Professional developers use JSON formatting tools daily when working with REST APIs, GraphQL responses, NoSQL databases, configuration management, and data interchange between microservices.
When working with large JSON files (over 1MB), consider formatting only the section you need to inspect rather than the entire document for better performance.
Use the minified output when storing JSON in databases or sending it over the network to reduce bandwidth usage and storage costs.
If your JSON fails validation, check for common issues: trailing commas after the last item in arrays or objects, single quotes instead of double quotes, and unquoted property names.
For nested JSON with many levels, use the collapse/expand feature to focus on specific sections without getting lost in the overall structure.
A JSON Formatter transforms raw or minified JSON data into a well-organized, human-readable format with proper indentation. Developers need JSON formatters daily when working with API responses, debugging data structures, and reviewing configuration files. Without formatting, complex nested JSON objects appear as a single unreadable line.
Yes, completely safe. This JSON formatter runs entirely in your browser using client-side JavaScript. Your data is never sent to any server, stored, or logged. Processing happens locally on your device, so even sensitive data like API keys and credentials can be formatted without privacy concerns.
JSON formatting (also called beautifying or pretty-printing) adds whitespace, indentation, and line breaks to make JSON human-readable. JSON minification does the opposite: it removes all unnecessary whitespace, comments, and formatting to produce the smallest possible file size. Formatted JSON is ideal for development and debugging, while minified JSON is preferred for production use where file size and bandwidth matter.
Yes, the validator handles JSON of any complexity, including deeply nested objects, multidimensional arrays, mixed data types, Unicode characters, and escaped special characters. It checks for proper bracket matching, correct comma placement, valid string formatting, and compliance with the JSON specification (RFC 8259). Error messages pinpoint the exact location of any syntax issues.

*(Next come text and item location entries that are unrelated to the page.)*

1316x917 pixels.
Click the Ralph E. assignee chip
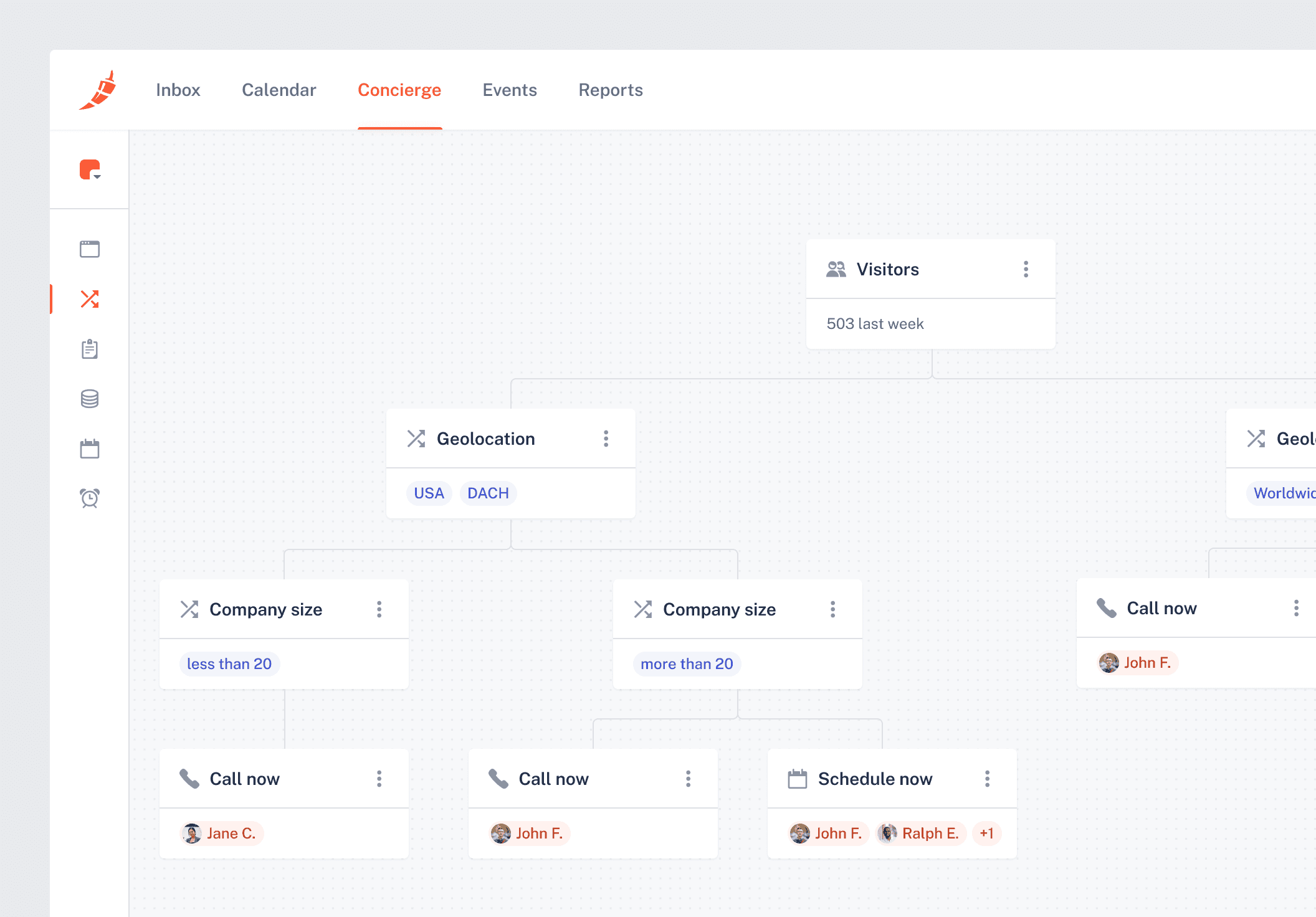tap(922, 834)
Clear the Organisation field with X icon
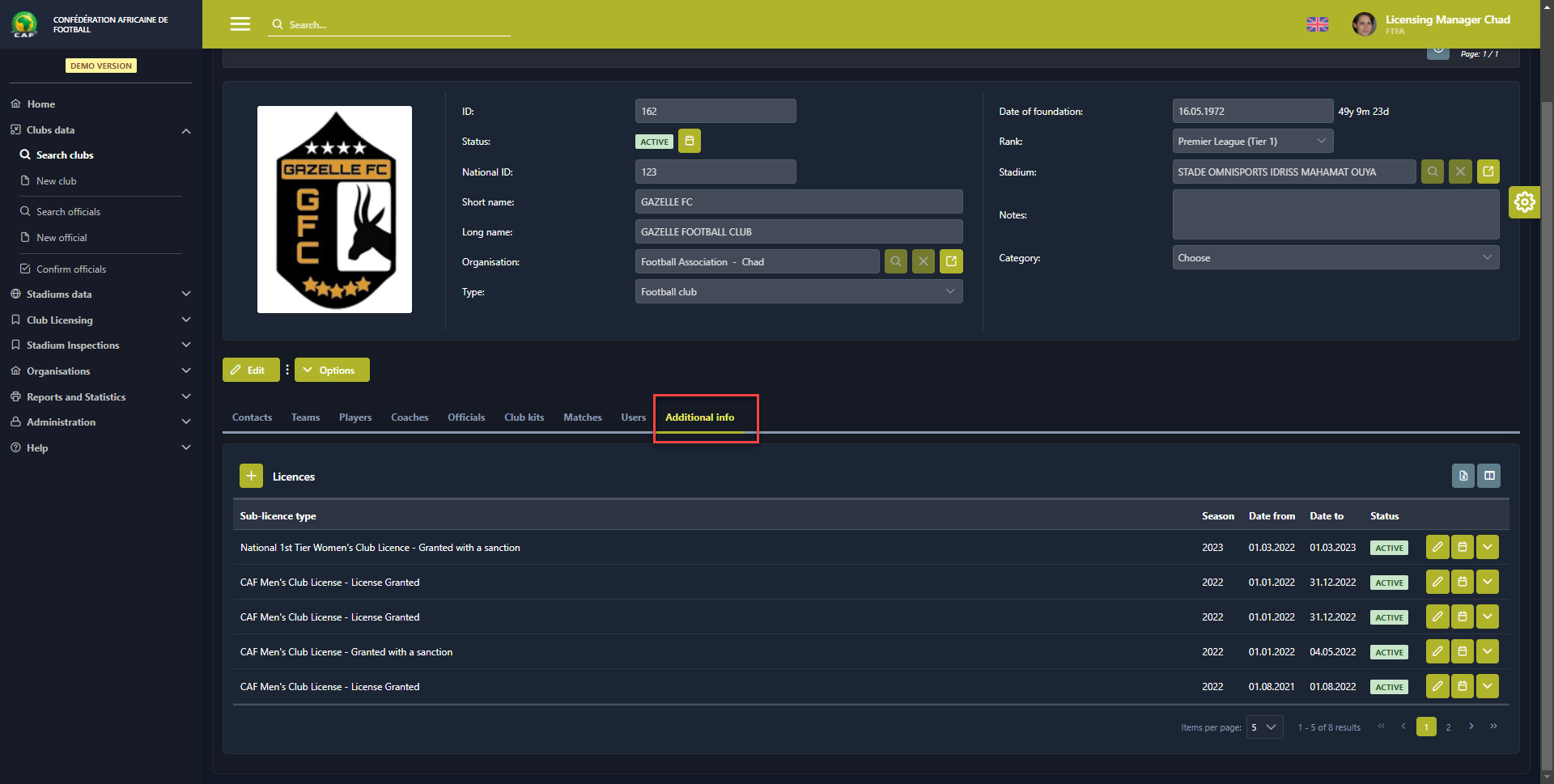The height and width of the screenshot is (784, 1554). (923, 261)
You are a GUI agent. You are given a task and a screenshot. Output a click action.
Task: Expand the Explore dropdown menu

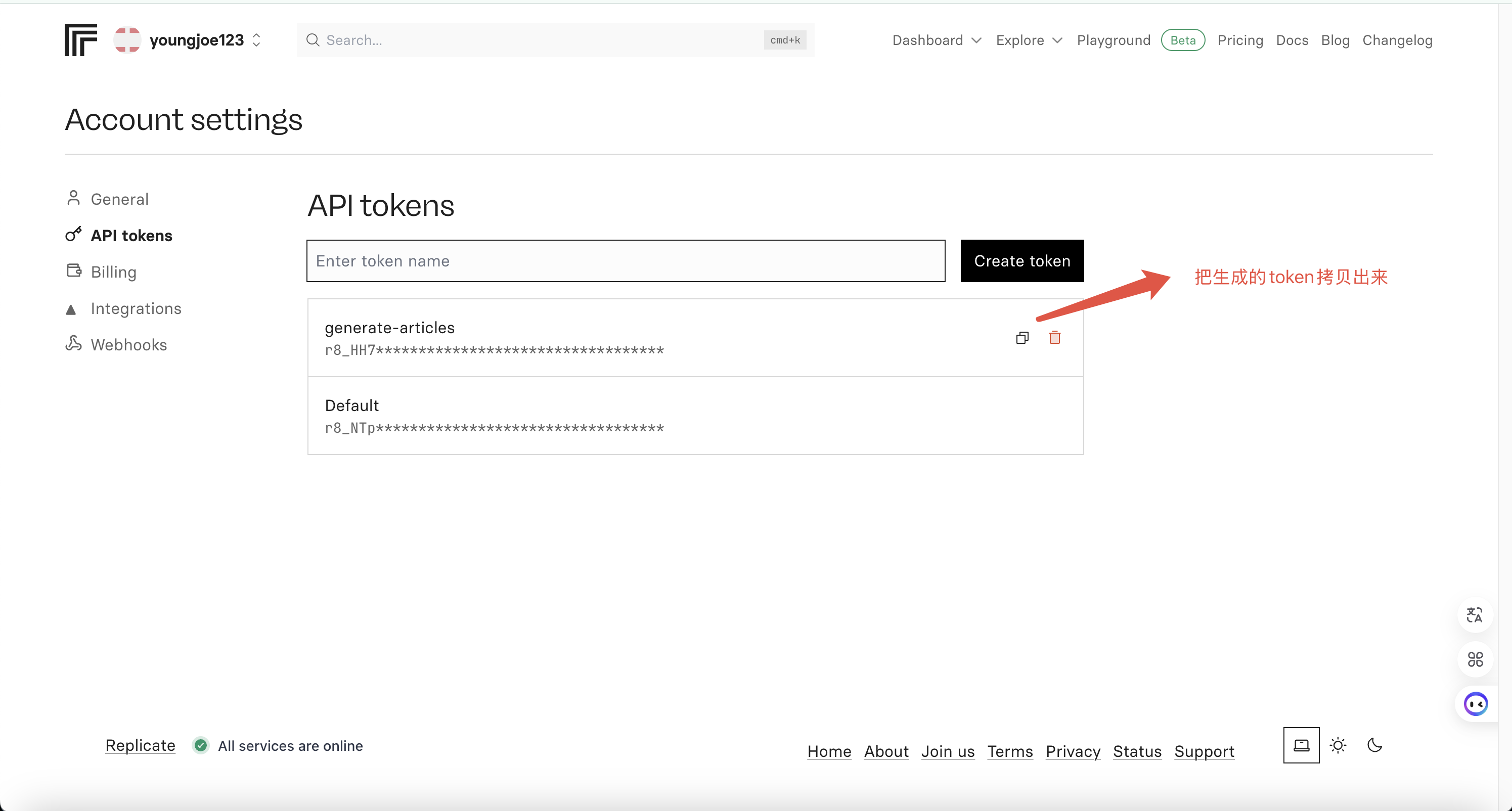coord(1029,40)
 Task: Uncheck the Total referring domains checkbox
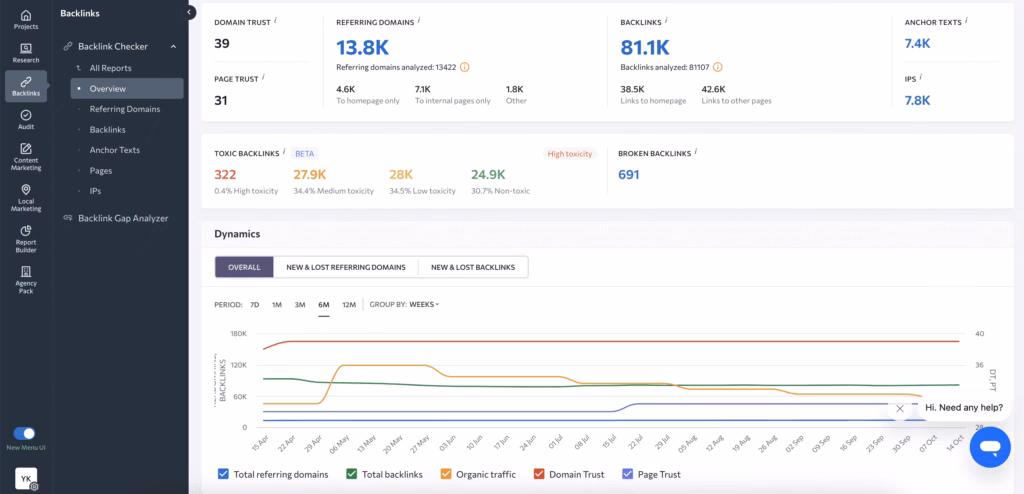223,474
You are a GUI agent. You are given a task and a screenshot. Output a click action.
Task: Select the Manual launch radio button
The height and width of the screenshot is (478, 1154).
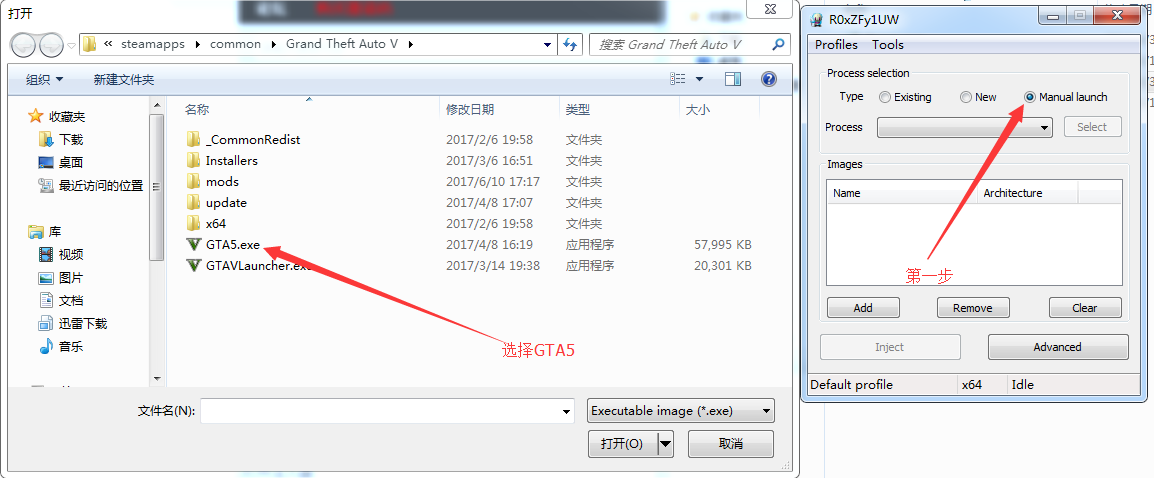(x=1030, y=97)
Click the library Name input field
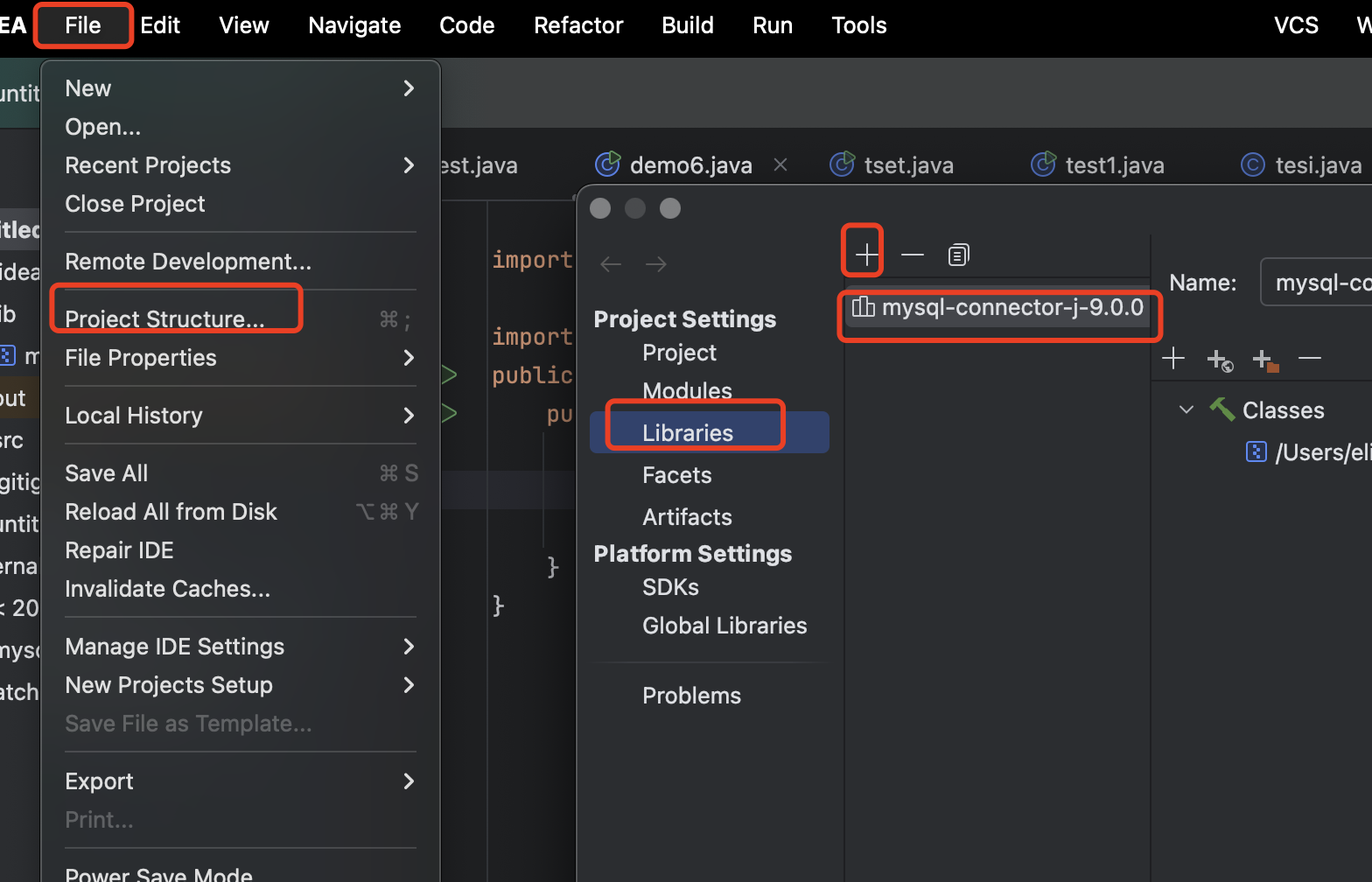Image resolution: width=1372 pixels, height=882 pixels. pyautogui.click(x=1317, y=283)
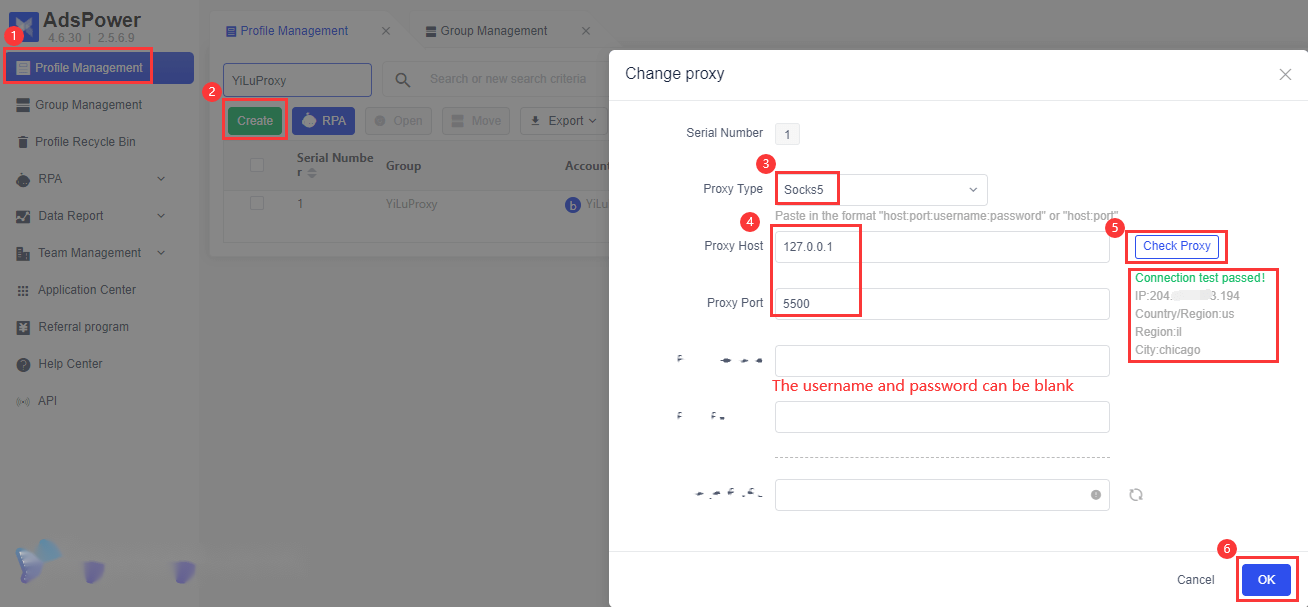Screen dimensions: 1308x607
Task: Check the row 1 profile checkbox
Action: (257, 203)
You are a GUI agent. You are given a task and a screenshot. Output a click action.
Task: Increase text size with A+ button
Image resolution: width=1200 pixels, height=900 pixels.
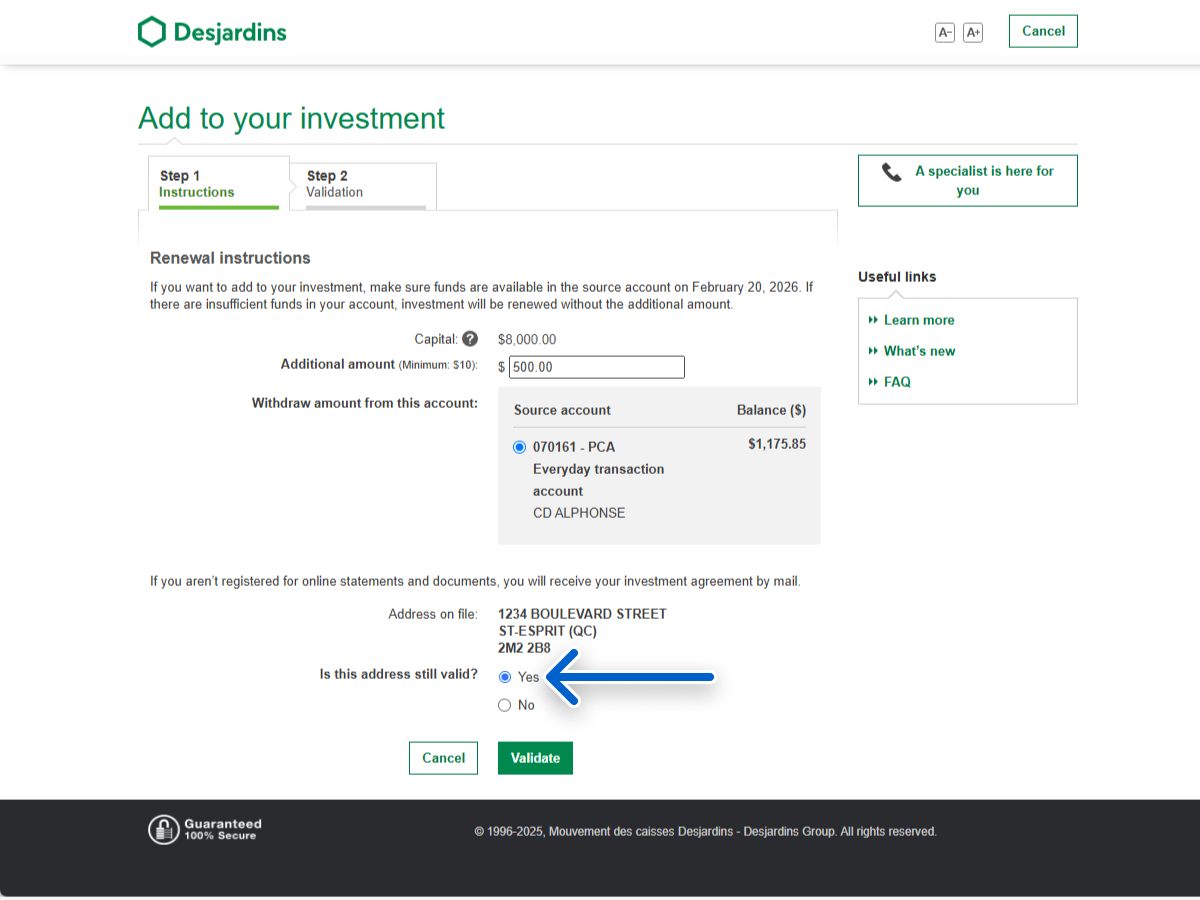click(x=973, y=32)
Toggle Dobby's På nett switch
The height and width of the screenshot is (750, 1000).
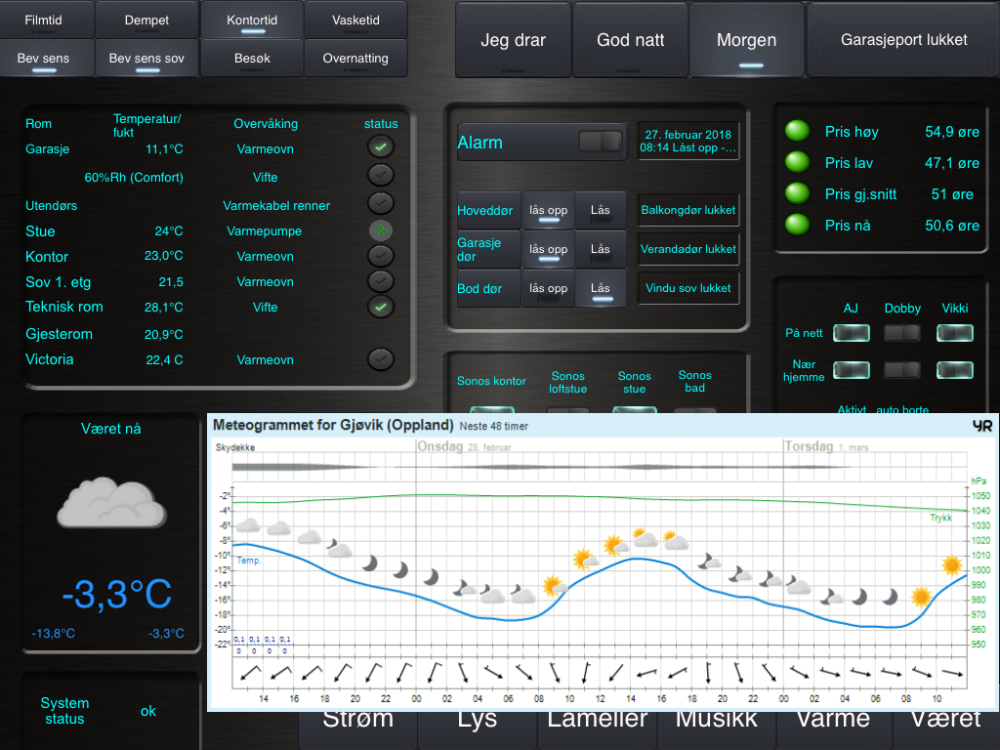pos(902,334)
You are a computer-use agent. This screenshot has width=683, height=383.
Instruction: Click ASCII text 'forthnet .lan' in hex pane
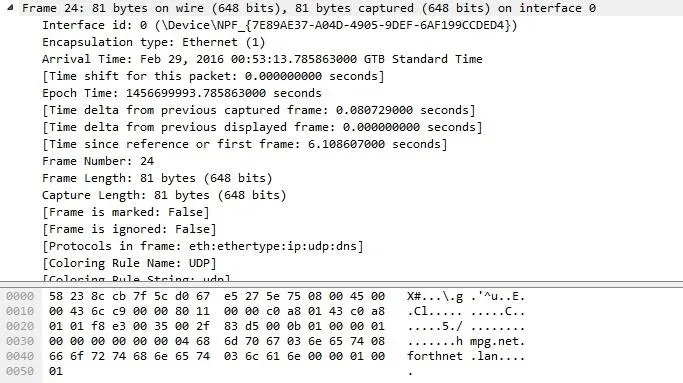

The validator detects all common JSON syntax errors including: trailing commas after the last element in arrays or objects, single quotes instead of double quotes around strings and keys, unquoted property names, missing colons between keys and values, unclosed brackets or braces, invalid escape sequences, and duplicate keys in the same object level.
Yes, the formatter handles large JSON files efficiently since it processes everything in your browser. For files over several megabytes, use a modern browser like Chrome or Firefox with sufficient device memory. The tool formats files up to several MB without issues.
This tool follows the standard JSON specification (RFC 8259), which does not allow comments or trailing commas. If you paste JSON5 or JSONC content, the validator will flag comments and non-standard syntax as errors. To format JSON5 or JSONC, you would need to remove comments first and then format the resulting standard JSON.